Please print the entries below exactly, from the line with "Click the red bug" through the line with "Edit Activity ID", including both of those lines and leaving out all others.

◆ INPUT ◆
_ _ _ _ _

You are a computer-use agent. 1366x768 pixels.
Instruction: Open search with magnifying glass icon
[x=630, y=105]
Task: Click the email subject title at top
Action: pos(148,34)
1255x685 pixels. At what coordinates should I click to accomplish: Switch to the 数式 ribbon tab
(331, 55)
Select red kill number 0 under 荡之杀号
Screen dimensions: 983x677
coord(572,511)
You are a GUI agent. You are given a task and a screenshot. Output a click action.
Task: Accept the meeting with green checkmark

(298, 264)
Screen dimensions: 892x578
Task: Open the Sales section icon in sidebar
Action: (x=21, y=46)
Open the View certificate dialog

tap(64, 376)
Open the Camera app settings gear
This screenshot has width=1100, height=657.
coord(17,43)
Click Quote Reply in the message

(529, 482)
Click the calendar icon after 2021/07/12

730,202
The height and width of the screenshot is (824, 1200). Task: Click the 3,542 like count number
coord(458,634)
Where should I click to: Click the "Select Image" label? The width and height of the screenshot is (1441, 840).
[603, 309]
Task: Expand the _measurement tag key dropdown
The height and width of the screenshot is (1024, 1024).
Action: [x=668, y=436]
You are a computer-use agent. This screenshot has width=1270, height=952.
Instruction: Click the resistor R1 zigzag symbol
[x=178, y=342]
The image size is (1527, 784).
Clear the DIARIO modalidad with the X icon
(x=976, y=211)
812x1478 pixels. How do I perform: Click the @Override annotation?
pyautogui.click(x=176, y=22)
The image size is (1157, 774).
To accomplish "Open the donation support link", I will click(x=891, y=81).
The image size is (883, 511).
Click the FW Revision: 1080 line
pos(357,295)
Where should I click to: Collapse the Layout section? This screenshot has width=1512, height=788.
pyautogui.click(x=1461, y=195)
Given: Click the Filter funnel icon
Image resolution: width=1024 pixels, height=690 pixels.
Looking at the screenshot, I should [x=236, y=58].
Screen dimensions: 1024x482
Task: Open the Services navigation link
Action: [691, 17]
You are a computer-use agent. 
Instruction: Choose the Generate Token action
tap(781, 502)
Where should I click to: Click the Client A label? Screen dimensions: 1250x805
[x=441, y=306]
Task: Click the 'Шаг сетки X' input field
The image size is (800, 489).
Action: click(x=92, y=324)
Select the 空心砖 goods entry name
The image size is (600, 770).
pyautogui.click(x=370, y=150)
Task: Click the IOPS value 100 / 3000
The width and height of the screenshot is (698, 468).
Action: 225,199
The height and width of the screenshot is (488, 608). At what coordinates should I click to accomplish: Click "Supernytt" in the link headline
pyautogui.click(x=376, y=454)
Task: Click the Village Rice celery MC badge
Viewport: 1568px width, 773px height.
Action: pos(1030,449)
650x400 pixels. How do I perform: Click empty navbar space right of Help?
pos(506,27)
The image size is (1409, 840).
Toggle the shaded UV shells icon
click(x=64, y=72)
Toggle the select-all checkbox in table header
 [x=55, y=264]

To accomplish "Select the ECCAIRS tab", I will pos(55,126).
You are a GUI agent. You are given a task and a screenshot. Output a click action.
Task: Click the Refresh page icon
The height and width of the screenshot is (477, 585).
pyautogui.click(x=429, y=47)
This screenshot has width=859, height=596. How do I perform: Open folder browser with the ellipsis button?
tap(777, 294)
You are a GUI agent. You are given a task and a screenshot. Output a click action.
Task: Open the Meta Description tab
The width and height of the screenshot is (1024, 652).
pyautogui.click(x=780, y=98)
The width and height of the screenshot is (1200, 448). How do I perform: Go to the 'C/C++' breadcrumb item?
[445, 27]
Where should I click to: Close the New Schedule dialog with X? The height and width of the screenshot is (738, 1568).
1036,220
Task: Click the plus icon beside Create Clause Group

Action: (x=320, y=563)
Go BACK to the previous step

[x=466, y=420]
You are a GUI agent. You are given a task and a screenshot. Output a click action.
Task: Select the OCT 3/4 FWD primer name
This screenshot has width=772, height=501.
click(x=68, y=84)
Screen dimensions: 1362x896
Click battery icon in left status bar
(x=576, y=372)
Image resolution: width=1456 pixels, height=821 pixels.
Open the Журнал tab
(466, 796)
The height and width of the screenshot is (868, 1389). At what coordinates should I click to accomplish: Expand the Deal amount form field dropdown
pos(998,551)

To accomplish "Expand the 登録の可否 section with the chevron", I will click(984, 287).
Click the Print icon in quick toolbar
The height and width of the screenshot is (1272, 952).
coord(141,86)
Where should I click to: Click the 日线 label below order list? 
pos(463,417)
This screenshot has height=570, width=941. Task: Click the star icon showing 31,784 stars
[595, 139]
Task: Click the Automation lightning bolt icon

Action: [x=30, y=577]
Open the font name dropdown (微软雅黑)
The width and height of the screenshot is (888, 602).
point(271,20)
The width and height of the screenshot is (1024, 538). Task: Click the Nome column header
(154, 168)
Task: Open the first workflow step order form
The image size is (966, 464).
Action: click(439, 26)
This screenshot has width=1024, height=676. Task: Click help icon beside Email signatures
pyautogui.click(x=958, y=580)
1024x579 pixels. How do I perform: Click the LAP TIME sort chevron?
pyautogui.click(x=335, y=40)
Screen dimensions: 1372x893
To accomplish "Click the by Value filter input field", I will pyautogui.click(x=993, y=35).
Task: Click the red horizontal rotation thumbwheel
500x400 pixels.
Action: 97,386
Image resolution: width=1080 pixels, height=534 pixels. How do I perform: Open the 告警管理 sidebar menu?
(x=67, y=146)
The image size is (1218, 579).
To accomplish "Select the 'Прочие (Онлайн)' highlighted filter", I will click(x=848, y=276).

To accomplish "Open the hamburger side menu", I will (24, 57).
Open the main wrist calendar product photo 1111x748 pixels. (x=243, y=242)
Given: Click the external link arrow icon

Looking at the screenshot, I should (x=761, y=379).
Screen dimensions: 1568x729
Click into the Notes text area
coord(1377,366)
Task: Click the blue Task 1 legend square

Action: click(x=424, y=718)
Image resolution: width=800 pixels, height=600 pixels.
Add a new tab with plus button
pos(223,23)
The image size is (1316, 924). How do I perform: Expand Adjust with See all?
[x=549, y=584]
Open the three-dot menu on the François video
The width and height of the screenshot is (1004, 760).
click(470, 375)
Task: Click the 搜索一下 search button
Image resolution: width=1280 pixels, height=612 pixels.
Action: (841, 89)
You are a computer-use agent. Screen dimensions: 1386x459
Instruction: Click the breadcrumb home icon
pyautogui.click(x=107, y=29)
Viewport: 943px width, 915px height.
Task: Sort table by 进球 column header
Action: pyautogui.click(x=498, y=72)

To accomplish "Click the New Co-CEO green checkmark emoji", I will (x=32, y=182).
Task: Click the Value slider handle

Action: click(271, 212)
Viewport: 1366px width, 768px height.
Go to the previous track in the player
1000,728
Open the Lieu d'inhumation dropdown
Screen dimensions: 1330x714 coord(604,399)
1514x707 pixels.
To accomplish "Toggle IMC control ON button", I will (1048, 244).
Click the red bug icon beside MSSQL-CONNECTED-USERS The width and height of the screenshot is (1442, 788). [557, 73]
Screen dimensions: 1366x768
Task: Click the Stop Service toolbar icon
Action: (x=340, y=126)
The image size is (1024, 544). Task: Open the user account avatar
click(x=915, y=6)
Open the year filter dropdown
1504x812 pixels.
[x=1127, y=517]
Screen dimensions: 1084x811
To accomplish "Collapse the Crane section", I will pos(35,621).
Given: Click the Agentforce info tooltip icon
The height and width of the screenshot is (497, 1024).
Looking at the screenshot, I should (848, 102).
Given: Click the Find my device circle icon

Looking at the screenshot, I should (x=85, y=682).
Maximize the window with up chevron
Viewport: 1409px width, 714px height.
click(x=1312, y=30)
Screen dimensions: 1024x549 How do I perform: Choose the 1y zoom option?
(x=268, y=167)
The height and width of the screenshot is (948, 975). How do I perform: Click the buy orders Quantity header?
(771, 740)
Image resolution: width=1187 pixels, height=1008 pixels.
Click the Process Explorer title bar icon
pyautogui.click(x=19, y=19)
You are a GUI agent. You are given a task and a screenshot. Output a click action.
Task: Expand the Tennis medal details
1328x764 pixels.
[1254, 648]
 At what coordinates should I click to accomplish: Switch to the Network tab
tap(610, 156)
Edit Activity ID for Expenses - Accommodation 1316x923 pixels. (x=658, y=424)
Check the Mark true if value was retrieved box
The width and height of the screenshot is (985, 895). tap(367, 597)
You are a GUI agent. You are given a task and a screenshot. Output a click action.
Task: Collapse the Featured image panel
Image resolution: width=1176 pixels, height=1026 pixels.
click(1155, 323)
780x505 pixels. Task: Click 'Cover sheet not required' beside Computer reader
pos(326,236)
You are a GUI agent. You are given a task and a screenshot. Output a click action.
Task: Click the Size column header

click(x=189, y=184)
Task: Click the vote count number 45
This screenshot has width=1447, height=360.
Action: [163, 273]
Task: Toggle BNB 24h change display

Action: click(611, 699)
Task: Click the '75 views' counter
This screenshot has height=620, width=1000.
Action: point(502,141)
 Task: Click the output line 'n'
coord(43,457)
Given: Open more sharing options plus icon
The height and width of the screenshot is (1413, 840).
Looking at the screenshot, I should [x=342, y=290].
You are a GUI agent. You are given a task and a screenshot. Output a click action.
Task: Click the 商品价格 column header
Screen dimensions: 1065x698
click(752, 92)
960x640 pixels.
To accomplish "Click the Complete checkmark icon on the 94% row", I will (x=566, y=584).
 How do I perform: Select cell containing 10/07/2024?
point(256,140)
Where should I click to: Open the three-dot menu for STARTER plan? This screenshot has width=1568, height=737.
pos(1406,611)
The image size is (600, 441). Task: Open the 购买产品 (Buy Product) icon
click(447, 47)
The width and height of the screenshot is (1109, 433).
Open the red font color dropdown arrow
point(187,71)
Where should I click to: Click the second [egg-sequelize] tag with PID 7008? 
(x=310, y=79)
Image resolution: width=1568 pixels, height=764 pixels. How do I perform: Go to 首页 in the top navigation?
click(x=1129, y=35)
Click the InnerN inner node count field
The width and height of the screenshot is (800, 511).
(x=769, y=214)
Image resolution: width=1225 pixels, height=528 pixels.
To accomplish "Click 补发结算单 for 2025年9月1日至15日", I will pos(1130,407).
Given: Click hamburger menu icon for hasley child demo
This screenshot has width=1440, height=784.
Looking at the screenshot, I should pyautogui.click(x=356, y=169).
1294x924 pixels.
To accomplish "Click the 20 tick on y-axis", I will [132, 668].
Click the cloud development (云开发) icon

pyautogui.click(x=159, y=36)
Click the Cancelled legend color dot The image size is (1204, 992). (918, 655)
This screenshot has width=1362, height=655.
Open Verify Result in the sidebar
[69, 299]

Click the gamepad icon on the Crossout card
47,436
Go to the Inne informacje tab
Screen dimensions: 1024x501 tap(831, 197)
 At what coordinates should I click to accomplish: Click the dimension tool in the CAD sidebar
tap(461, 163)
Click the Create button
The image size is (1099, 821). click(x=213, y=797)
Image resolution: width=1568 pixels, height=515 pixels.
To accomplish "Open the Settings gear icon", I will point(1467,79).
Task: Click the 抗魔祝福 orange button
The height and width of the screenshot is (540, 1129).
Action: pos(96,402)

_ _ _ _ _

◆ SOLUTION FOR THIS EXERCISE ◆
Click the red bug icon beside MSSQL-CONNECTED-USERS The width and height of the screenshot is (1442, 788). [557, 73]
Screen dimensions: 1366x768
Task: Click the Stop Service toolbar icon
Action: (x=340, y=126)
The image size is (1024, 544). Task: Open the user account avatar
click(x=915, y=6)
Open the year filter dropdown
1504x812 pixels.
[x=1127, y=517]
Screen dimensions: 1084x811
To accomplish "Collapse the Crane section", I will pos(35,621).
Given: Click the Agentforce info tooltip icon
The height and width of the screenshot is (497, 1024).
Looking at the screenshot, I should (848, 102).
Given: Click the Find my device circle icon

Looking at the screenshot, I should (x=85, y=682).
Maximize the window with up chevron
Viewport: 1409px width, 714px height.
click(x=1312, y=30)
Screen dimensions: 1024x549 How do I perform: Choose the 1y zoom option?
(x=268, y=167)
The height and width of the screenshot is (948, 975). How do I perform: Click the buy orders Quantity header?
(771, 740)
Image resolution: width=1187 pixels, height=1008 pixels.
Click the Process Explorer title bar icon
pyautogui.click(x=19, y=19)
You are a GUI agent. You are given a task and a screenshot. Output a click action.
Task: Expand the Tennis medal details
1328x764 pixels.
[1254, 648]
 At what coordinates should I click to accomplish: Switch to the Network tab
tap(610, 156)
Edit Activity ID for Expenses - Accommodation 1316x923 pixels. (x=658, y=424)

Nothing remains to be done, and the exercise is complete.